2020, tahun yang seharusnya aku berpakaian wisuda, menjalani tahun terakhir SMA, dan hectic-hectic-nya mempersiapkan studi lanjut, harus menerima kenyataan bahwa baju wisuda yang baru selesai dijahit kemungkinan tidak akan dipakai untuk wisuda, mau wisuda sekarang pun rasa-rasanya sudah tidak ada urgensi dan perasaan “ingin”, akibat dari rentang waktu yang terlalu lama. Persiapan studi lanjut pun dilaksanakan daring. Mulai les intensif, mencari info sana-sini, dan belajar menata diri. Tantangan paling terasa di aku: perasaan presensi di momen tersebut.
Telah dikenal di telinga mengenai mindfulness.
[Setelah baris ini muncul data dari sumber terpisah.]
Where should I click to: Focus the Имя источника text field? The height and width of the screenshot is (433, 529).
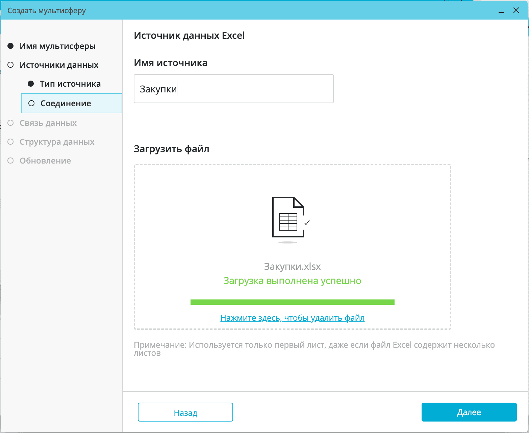pos(233,89)
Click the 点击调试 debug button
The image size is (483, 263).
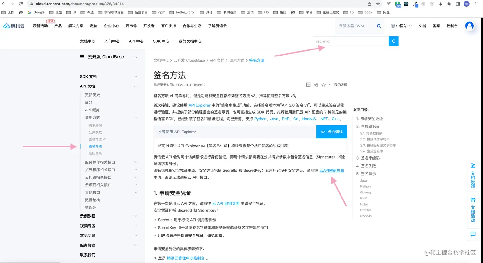[331, 132]
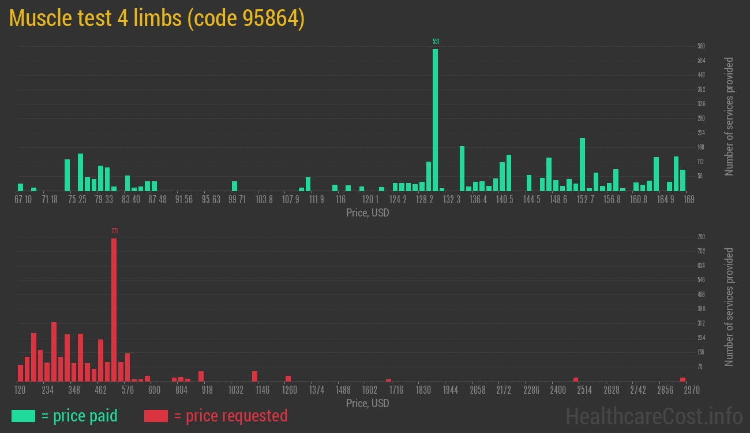Click the green price paid legend swatch

tap(23, 416)
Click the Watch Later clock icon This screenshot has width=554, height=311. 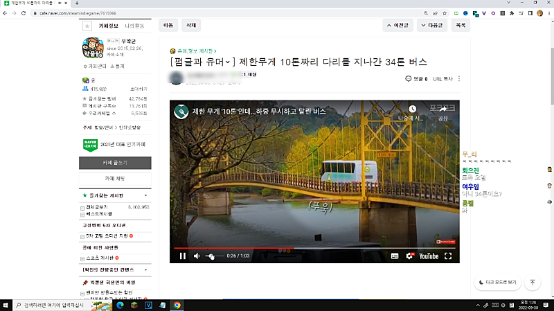coord(413,109)
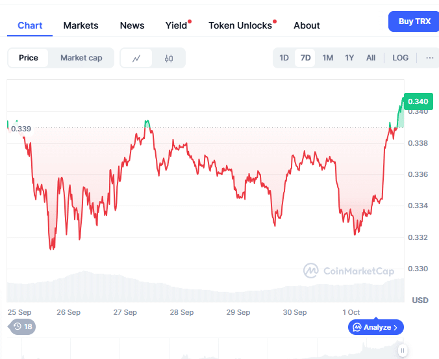Select the Price toggle
The image size is (439, 359).
click(x=29, y=58)
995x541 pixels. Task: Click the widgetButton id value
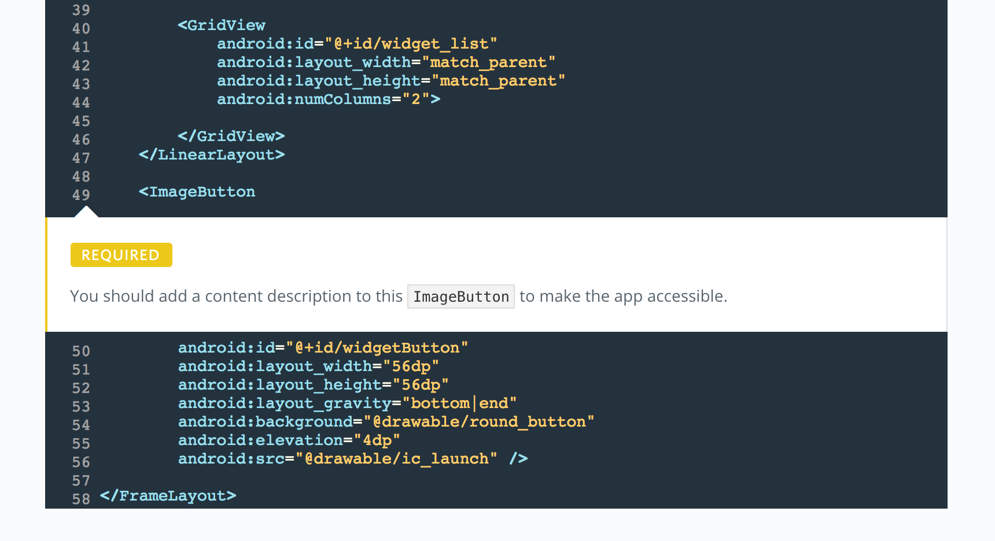(377, 348)
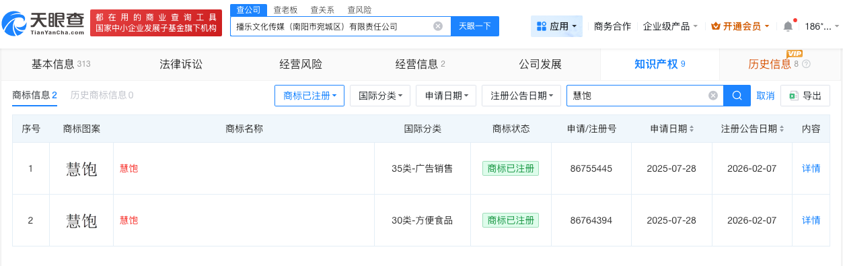The image size is (843, 266).
Task: Open 详情 for the 35类 trademark
Action: coord(811,168)
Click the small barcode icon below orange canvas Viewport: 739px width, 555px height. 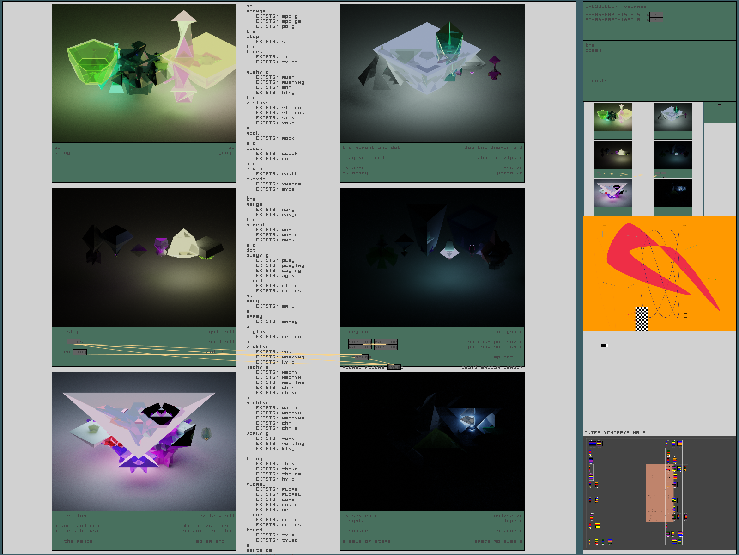tap(605, 345)
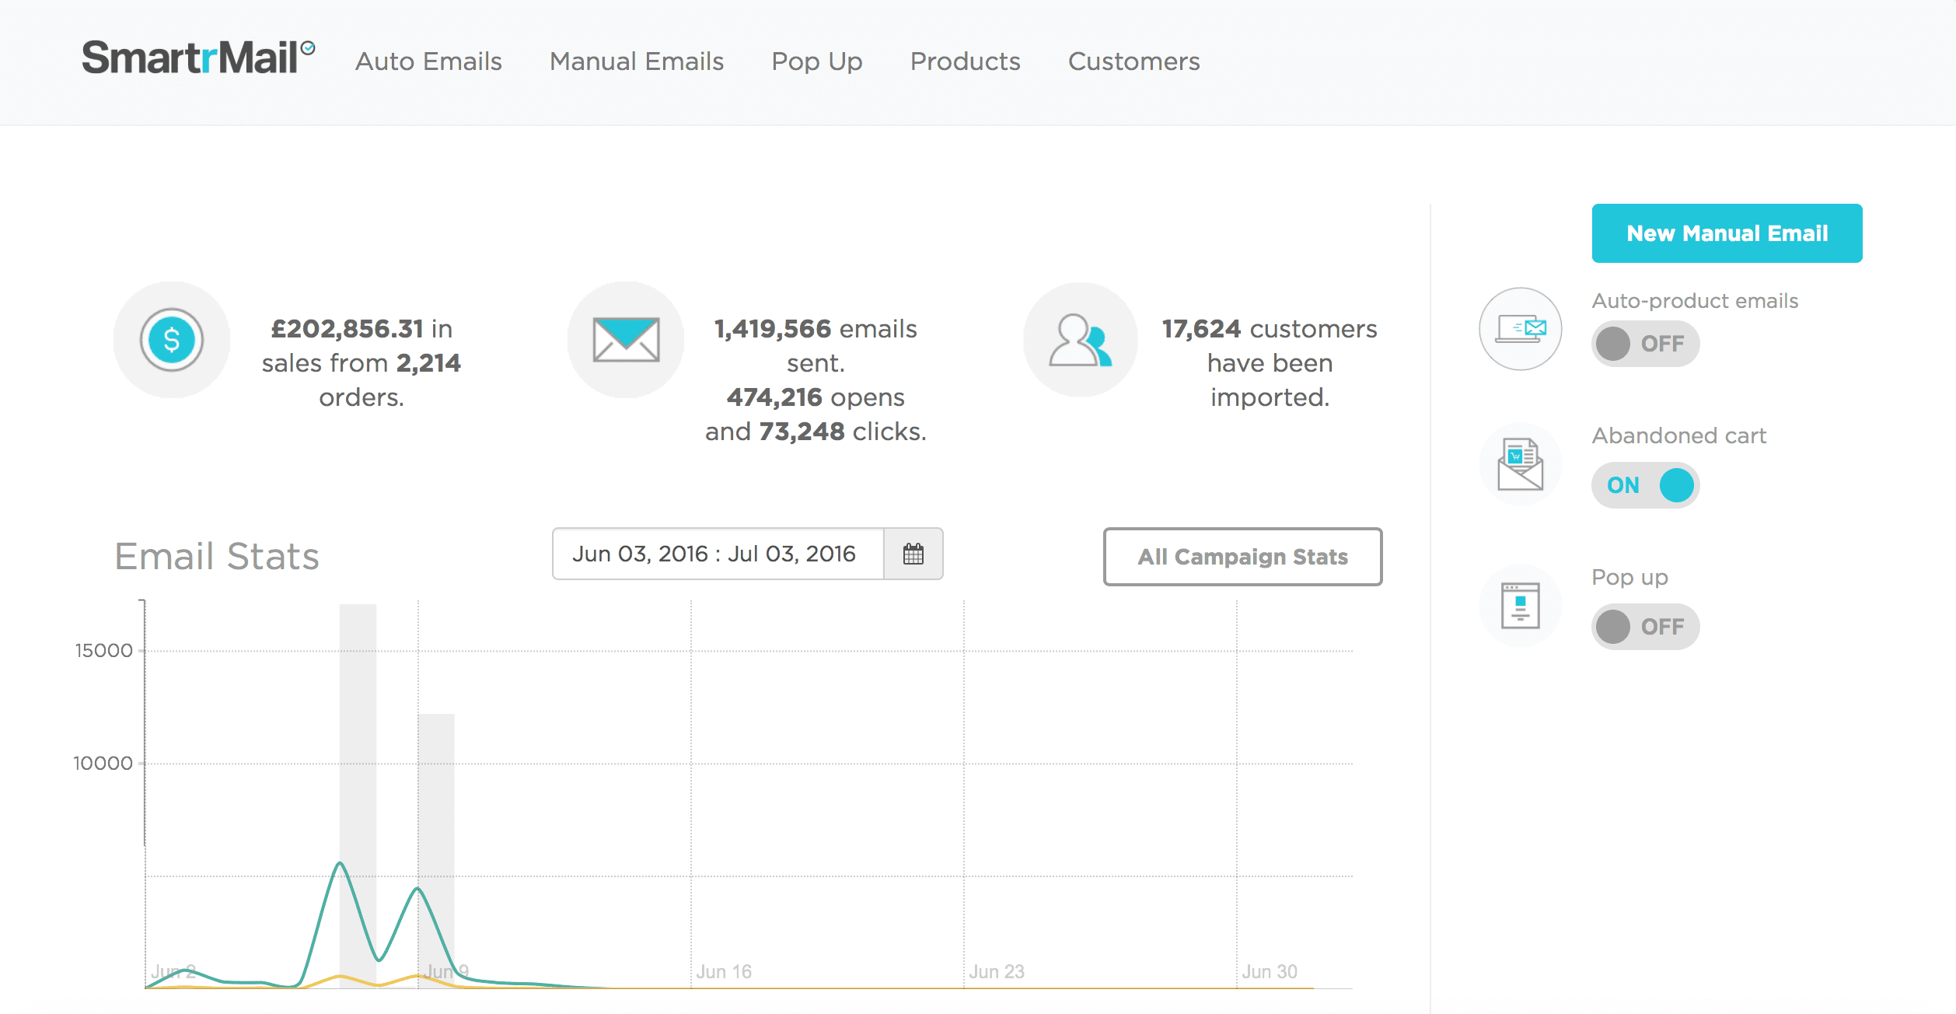
Task: Select the Customers navigation menu item
Action: [1135, 61]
Dilansir dari mindful.org ,
Mindfulness is the basic human ability to be fully present, aware of where we are and what we’re doing, and not overly reactive or overwhelmed by what’s going on around us.
Perasaan presensi itu, merasa sepenuhnya hadir di apa-apa yang kita lakukan, menurutku, suatu keadaan ketika aku hidup untuk saat ini saja. Misalnya, aku sepenuhnya sadar bahwa aku sedang menulis, maka dari itu, ponsel kututup, aku fokus di menulis, aku tidak masalah untuk riset dari jurnal ke jurnal, menyerap setiap emosi yang hadir, entah jatuh cinta dengan homo fictus bikinanku, penasaran yang lebih di topik tertentu, dan yang saat itu kupikirkan ya aku yang “menulis”.
Kurasa, ponsel sudah mencuri atensiku melebihi aku yang kukehendaki untuk memberi atensi ke ponsel itu sendiri. Aku tidak munafik, bisa banget aku berkutat pada ponselku, scrolling Instagram padahal enggak penting-penting amat, membaca tweet orang-orang, buka WhatsApp, update story dan mengamati siapa yang melihat, ya, tidak bisa aku mungkiri. Rasa-rasanya, tangan kosong sekarang pun aneh. Aku memiliki tendensi untuk mengecek ponselku, bahkan ditinggal mandi pun rasanya sudah agak lama ya gak buka ponsel hahaha.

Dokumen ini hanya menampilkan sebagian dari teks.